[Target pointing data]
(begin)
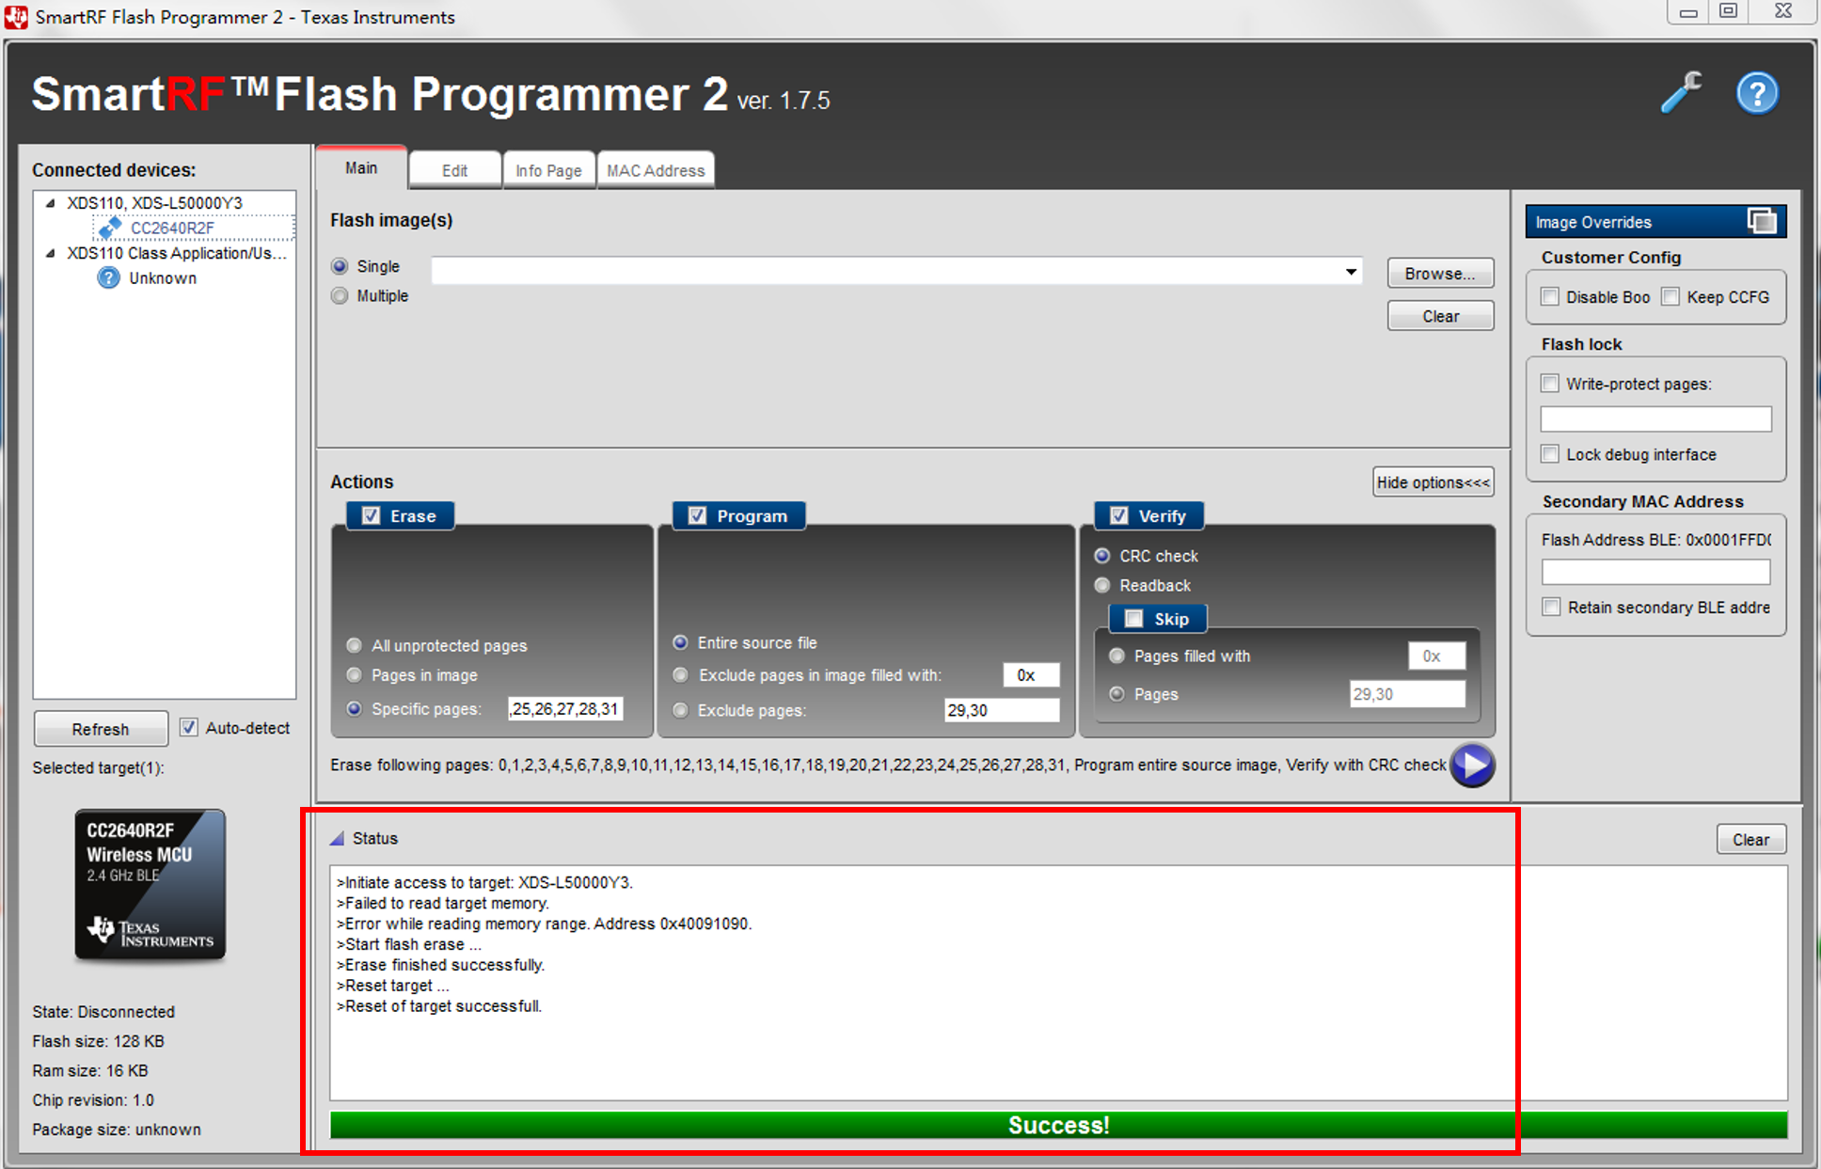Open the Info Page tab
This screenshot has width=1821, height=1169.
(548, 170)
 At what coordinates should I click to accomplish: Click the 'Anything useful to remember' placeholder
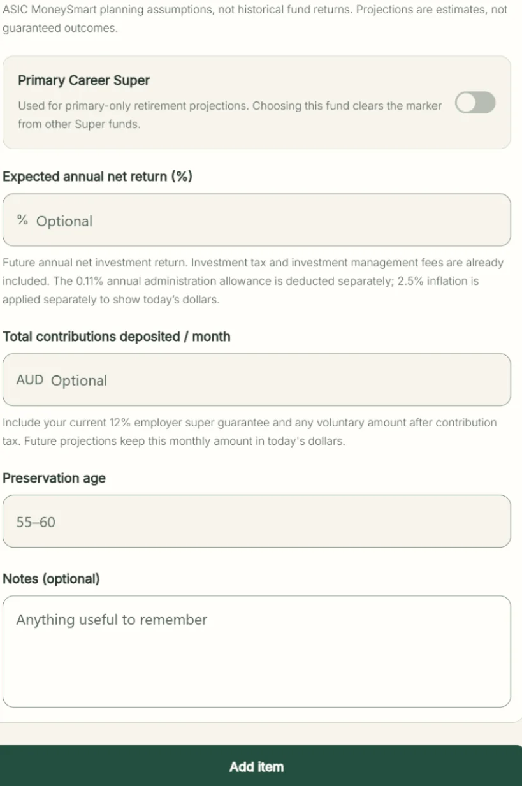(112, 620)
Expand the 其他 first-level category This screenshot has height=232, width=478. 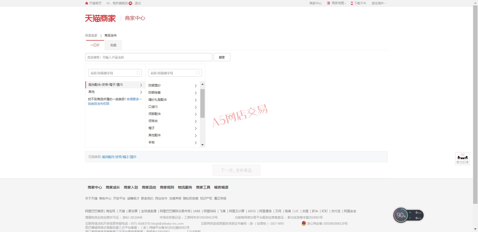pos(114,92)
(end)
(begin)
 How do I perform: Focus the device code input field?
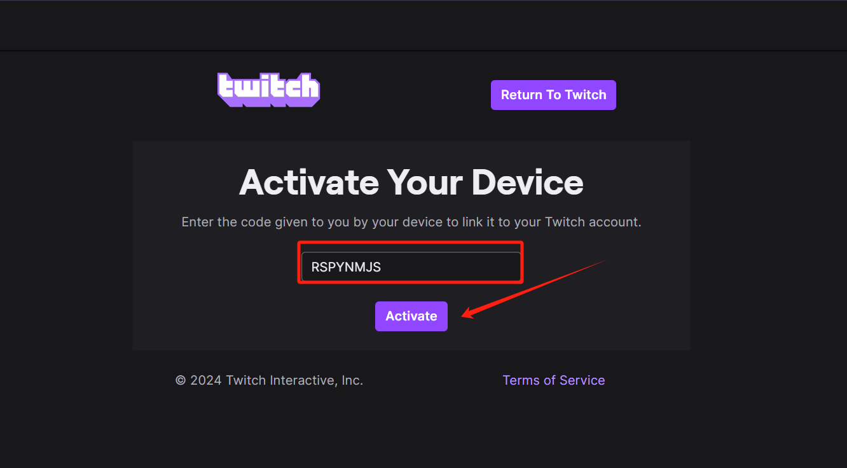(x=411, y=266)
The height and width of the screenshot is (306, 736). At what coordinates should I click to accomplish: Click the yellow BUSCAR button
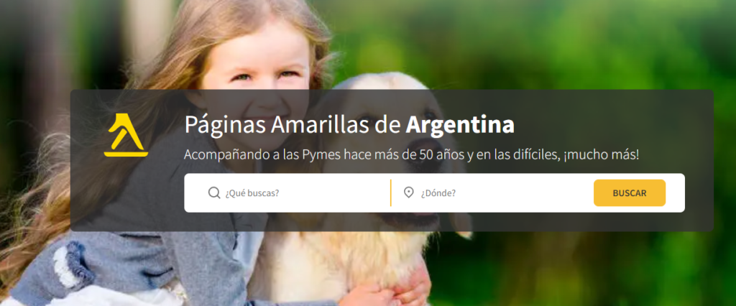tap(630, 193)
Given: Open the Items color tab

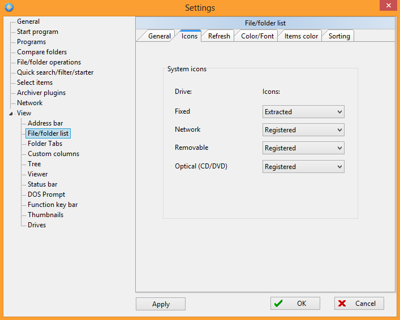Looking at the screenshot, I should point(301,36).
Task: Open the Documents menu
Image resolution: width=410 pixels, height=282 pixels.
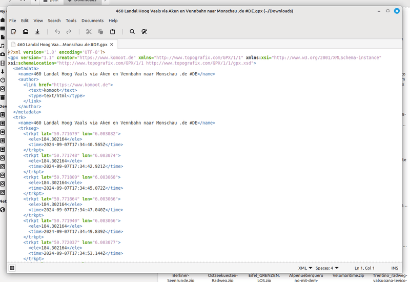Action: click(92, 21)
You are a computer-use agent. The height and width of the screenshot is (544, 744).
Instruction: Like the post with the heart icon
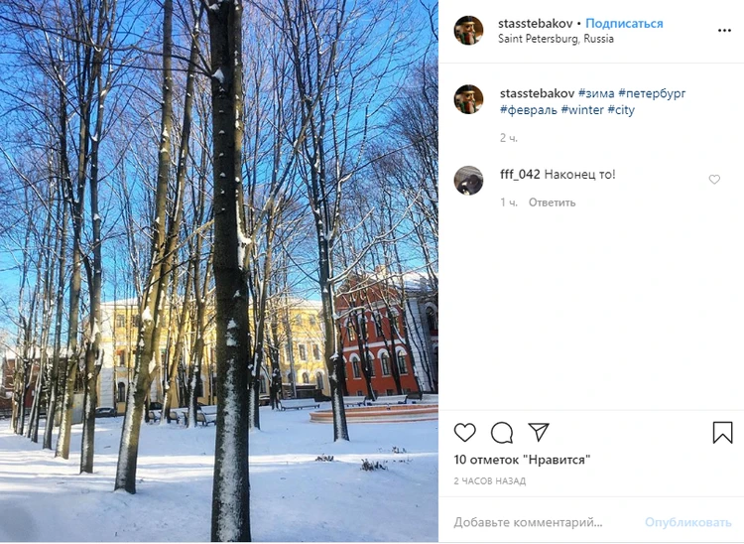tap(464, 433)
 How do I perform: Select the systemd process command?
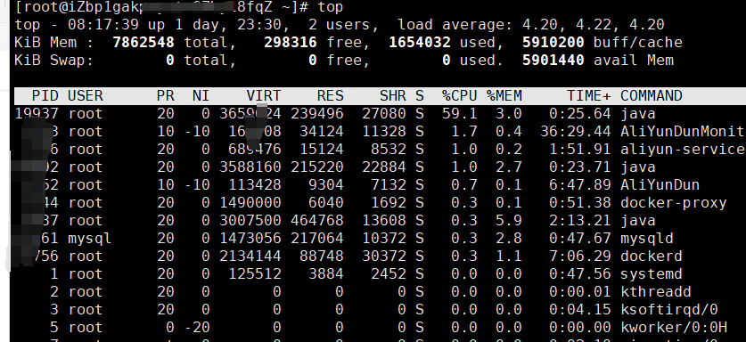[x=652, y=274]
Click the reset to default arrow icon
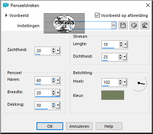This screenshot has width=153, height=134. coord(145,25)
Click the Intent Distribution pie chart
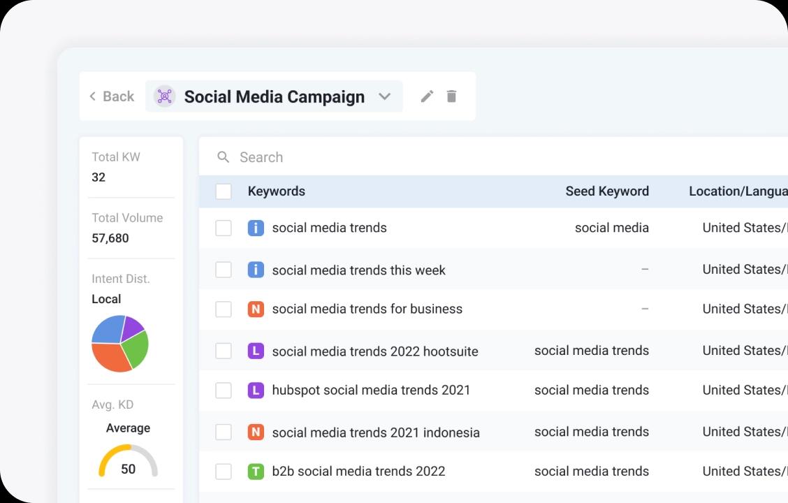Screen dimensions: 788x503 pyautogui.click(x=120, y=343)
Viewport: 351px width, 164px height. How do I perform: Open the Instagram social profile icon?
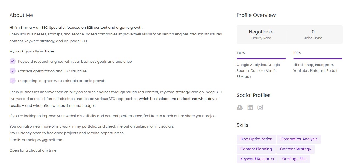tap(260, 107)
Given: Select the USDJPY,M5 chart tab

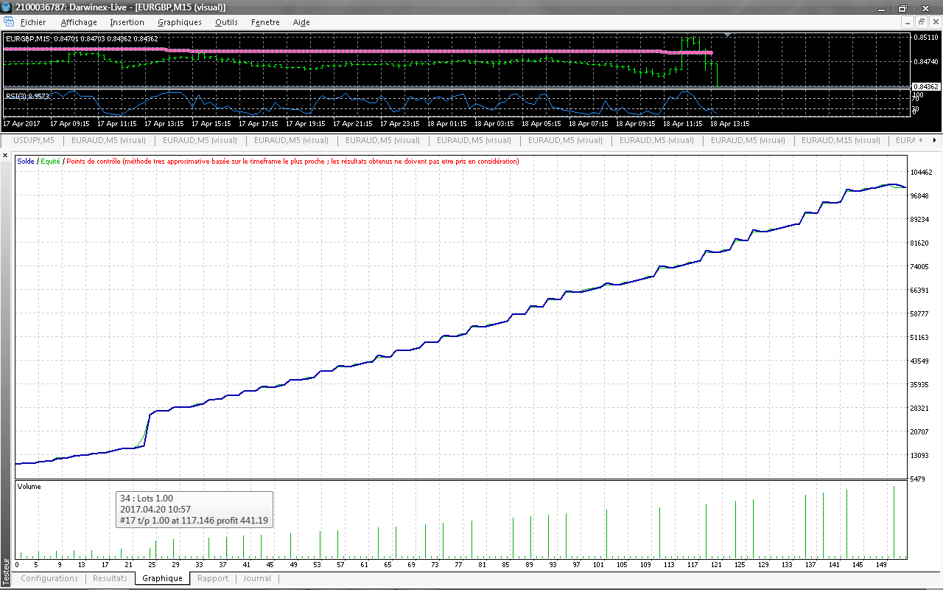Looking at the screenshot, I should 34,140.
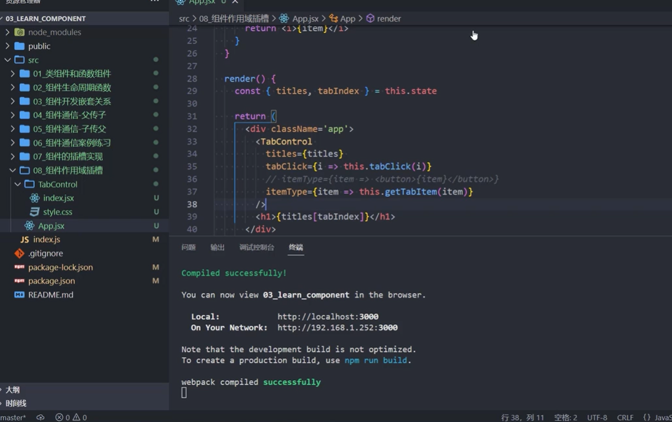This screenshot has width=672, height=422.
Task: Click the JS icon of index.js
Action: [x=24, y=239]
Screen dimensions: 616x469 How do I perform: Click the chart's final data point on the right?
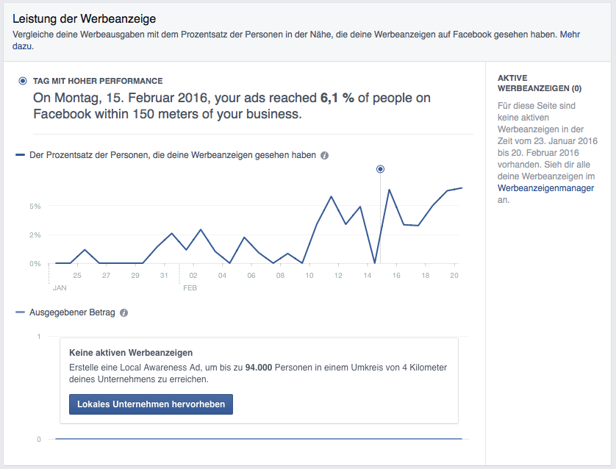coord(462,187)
(end)
**Written problem:** Copy out verbatim the lines of the records between the line holding "Task: Open the Documents menu" and the line holding "tap(260, 107)", inclusive. Leave the pictures out of your answer.

**Solution:**
Task: Open the Documents menu
Image resolution: width=410 pixels, height=282 pixels.
Action: click(92, 21)
You are a computer-use agent. The height and width of the screenshot is (544, 744).
Instruction: Like the post with the heart icon
tap(464, 433)
 How do I perform: Select the systemd process command?
[x=652, y=274]
Click the reset to default arrow icon
This screenshot has width=153, height=134. coord(145,25)
Click the Intent Distribution pie chart
Screen dimensions: 788x503 pyautogui.click(x=120, y=343)
Viewport: 351px width, 164px height. How do I perform: Open the Instagram social profile icon?
tap(260, 107)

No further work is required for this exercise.